Back in the good ‘ol days before indoor plumbing was widely taken for granted, the bucket bench played an important role in people’s lives. A bucket bench was typically a wooden bench that could be found on the porch or outside of the summer kitchen. On it sat buckets of well-drawn water for quick access to water for doing dishes, cleaning the home, and cooking meals.
A common practice was for the man of the household to keep the buckets filled and easily accessible for their wives to complete the indoor tasks that required water. Throughout the day, when the buckets were emptied, they were refilled from the well.
If you enjoy decorating in a primitive style, the well-worn patina and beauty of bucket benches is highly sought after. Bucket benches were typically small, so they can be placed in just about any space to add a primitive accent in our homes.
The bucket bench is a nice addition to any home decor, and each bench has its own special story. Adding a bucket bench to your collection is a nice way to give a nod to the past by incorporating this once necessary and practical furnishing into your home and making it useful once again by giving it a new purpose to meet the needs of the lives we live today.

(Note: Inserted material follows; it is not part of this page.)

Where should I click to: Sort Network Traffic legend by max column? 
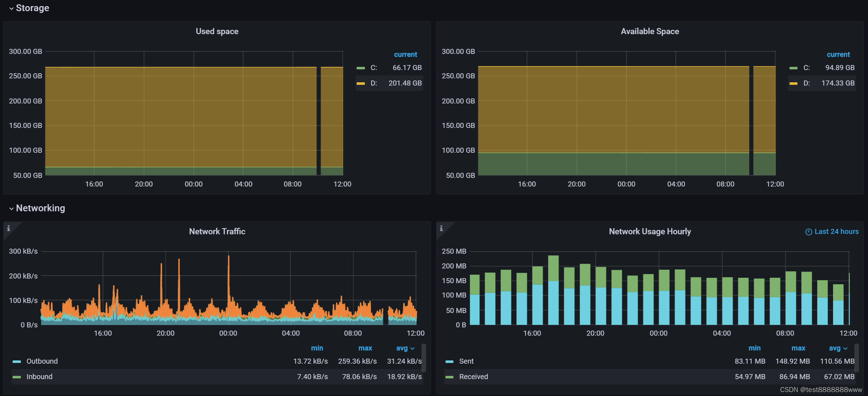(x=365, y=348)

Bucket benches come in all shapes and finishes. Some are painted, some stained, some very plain, and some are even ornate. Typically, they were built to be sturdy, utilitarian objects, so many of them have stood the test of time and the elements quite well. Because most bucket benches were originally used outdoors, they may have a naturally weathered look.
There are virtually unlimited ways to use a bucket bench in our homes today. They can be placed in entryways, kitchens, dining rooms, or even on stair landings. They look very attractive when old wooden buckets or crocks are displayed on them, but many other primitive objects can be placed on them as well.